§ PROBLEM DESCRIPTION
Copy the records below, putting "Where do I click to:" in place of every "Where should I click to:" and leaving all other text as it is.

*** RECORD EXTRACTS

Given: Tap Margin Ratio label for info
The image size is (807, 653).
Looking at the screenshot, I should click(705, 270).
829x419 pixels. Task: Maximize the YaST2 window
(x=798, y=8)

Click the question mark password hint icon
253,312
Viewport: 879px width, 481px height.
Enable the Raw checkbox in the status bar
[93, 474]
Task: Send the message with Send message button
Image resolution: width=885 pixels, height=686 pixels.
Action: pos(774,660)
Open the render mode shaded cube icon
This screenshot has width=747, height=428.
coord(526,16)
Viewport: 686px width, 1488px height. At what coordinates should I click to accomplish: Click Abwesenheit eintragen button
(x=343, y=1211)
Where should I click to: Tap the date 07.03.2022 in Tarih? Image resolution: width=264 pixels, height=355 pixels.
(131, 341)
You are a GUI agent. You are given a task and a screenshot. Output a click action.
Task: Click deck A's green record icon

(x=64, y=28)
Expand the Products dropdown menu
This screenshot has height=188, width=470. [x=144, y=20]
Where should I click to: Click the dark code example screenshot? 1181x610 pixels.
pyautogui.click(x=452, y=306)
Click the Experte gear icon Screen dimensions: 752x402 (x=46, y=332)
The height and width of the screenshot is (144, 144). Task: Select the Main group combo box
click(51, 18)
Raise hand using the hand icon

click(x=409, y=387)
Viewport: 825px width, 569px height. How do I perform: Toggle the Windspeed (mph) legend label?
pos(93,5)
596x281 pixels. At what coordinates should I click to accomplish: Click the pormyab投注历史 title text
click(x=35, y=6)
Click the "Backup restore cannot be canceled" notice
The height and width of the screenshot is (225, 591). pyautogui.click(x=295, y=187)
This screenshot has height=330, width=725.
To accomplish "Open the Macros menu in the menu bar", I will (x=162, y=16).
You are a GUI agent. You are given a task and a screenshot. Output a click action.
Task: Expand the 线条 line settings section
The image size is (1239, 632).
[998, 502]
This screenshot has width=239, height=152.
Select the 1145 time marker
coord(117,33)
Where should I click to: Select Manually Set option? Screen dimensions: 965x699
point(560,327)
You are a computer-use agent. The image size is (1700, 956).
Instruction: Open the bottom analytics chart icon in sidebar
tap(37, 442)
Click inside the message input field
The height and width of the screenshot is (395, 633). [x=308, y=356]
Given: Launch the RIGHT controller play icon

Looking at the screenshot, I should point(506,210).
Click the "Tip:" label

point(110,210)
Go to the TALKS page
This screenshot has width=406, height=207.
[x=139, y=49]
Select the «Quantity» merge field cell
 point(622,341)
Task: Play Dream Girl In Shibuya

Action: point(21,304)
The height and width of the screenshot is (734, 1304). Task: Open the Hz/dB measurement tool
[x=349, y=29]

******

§ WRITTEN RESPONSE
Given: Tap Margin Ratio label for info
The image size is (807, 653).
Looking at the screenshot, I should click(705, 270).
829x419 pixels. Task: Maximize the YaST2 window
(x=798, y=8)

Click the question mark password hint icon
253,312
Viewport: 879px width, 481px height.
Enable the Raw checkbox in the status bar
[93, 474]
Task: Send the message with Send message button
Image resolution: width=885 pixels, height=686 pixels.
Action: pos(774,660)
Open the render mode shaded cube icon
This screenshot has width=747, height=428.
coord(526,16)
Viewport: 686px width, 1488px height. At what coordinates should I click to accomplish: Click Abwesenheit eintragen button
(x=343, y=1211)
Where do I click to: Tap the date 07.03.2022 in Tarih? Image resolution: width=264 pixels, height=355 pixels.
(131, 341)
You are a GUI agent. You are given a task and a screenshot. Output a click action.
Task: Click deck A's green record icon

(x=64, y=28)
Expand the Products dropdown menu
This screenshot has height=188, width=470. [x=144, y=20]
Where do I click to: Click the dark code example screenshot? 1181x610 pixels.
pyautogui.click(x=452, y=306)
Click the Experte gear icon Screen dimensions: 752x402 (x=46, y=332)
The height and width of the screenshot is (144, 144). Task: Select the Main group combo box
click(51, 18)
Raise hand using the hand icon

click(x=409, y=387)
Viewport: 825px width, 569px height. How do I perform: Toggle the Windspeed (mph) legend label?
pos(93,5)
596x281 pixels. At what coordinates should I click to accomplish: Click the pormyab投注历史 title text
click(x=35, y=6)
Click the "Backup restore cannot be canceled" notice
The height and width of the screenshot is (225, 591). pyautogui.click(x=295, y=187)
This screenshot has height=330, width=725.
To accomplish "Open the Macros menu in the menu bar", I will (x=162, y=16).
You are a GUI agent. You are given a task and a screenshot. Output a click action.
Task: Expand the 线条 line settings section
The image size is (1239, 632).
[998, 502]
This screenshot has width=239, height=152.
Select the 1145 time marker
coord(117,33)
Where do I click to: Select Manually Set option? Screen dimensions: 965x699
point(560,327)
You are a computer-use agent. The image size is (1700, 956).
Instruction: Open the bottom analytics chart icon in sidebar
tap(37, 442)
Click inside the message input field
The height and width of the screenshot is (395, 633). [x=308, y=356]
Given: Launch the RIGHT controller play icon

Looking at the screenshot, I should point(506,210).
Click the "Tip:" label

point(110,210)
Go to the TALKS page
This screenshot has width=406, height=207.
[x=139, y=49]
Select the «Quantity» merge field cell
 point(622,341)
Task: Play Dream Girl In Shibuya

Action: point(21,304)
The height and width of the screenshot is (734, 1304). Task: Open the Hz/dB measurement tool
[x=349, y=29]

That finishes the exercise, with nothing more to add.